Selecting success metrics in web experiments

Ron Kohavi is one of the most respected names in analytics and currently leads Microsoft’s Experimentation Platform. His publications, especially those since ~2001, are required reading if you’re in the business of data. I am constantly referencing his work, such as Online Experiments: Lessons Learned, an article with Roger Longbotham published in 2007:

A common pitfall in Web experiments is the use of multiple metrics. For an organization that seeks to run many experiments in a given domain, it’s strongly desirable to select a single quantitative measure, or overall evaluation criterion (OEC), to help determine whether a particular treatment is successful or not.

Selecting singular goals turns out to be difficult—it’s much easier to come up with a set of goals than whittle it down to one.  Even after selecting a goal, it’s difficult to ignore other data as you attempt to rationalize experiment results in light of preconceptions.

In the above paper Kohavi suggests selecting an OEC which accounts for “long-term objectives such as higher revenue… In many cases, the OEC is an estimate of users’ lifetime value.” In theory this is the right approach but can be challenging in practice where most tests are designed to impact a single feature or channel. For example, how do you measure the success of a landing page A/B test comparing a red button versus a blue button? Taking Kohavi’s approach, you’d construct the following equation:

Revenue = (Visitors)(\dfrac{Visits}{Visitor})(\dfrac{Registrations}{Visit})(\dfrac{Customers}{Registration})(\dfrac{Months}{Customer})(\dfrac{Revenue}{Month})

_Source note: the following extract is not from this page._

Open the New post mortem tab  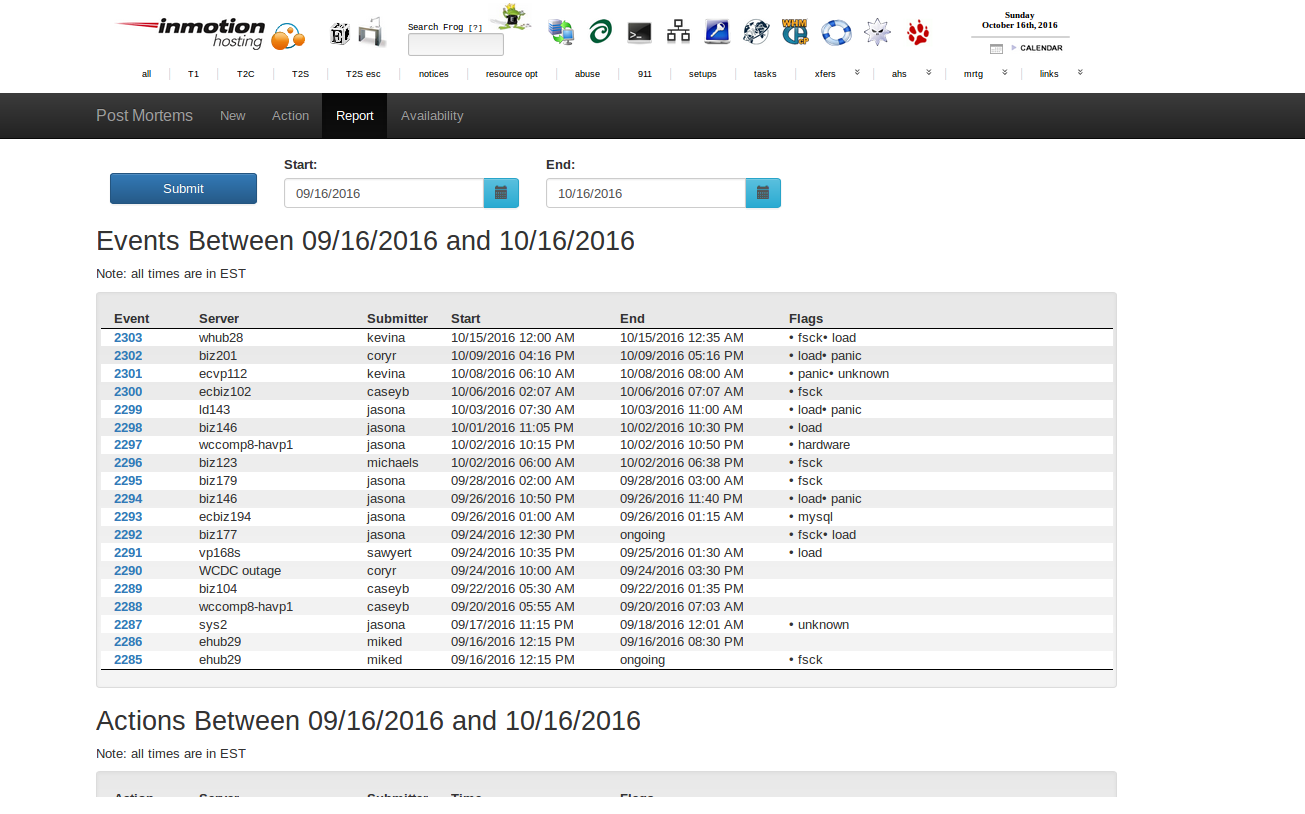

This takes into account both the landing page performance (registrations per visit) and the composition of your conversions (revenue per registration). It’s a great OEC but it’s also a stretch for most practitioners and most experiments. Tracking these events with reliable attribution data is no small task. You also need to control for other variables as Kohavi acknowledges:

Experimenters often ignore secondary metrics that impact the user experience such as JavaScript errors, customer-service calls, and Web-page loading time. Experiments at Amazon.com showed that every 100-ms increase in the page load time decreased sales by 1 percent, while similar work at Google revealed that a 500-ms increase in the search results display time reduced revenue by 20 percent.

Easier said than done. Especially with limited resources. Which is why many experiments opt for an approach which defines success metrics locally—landing page conversion rate, in this example—instead of globally. I have yet to come across third-party tools which effectively solve this problem for non-technical audiences.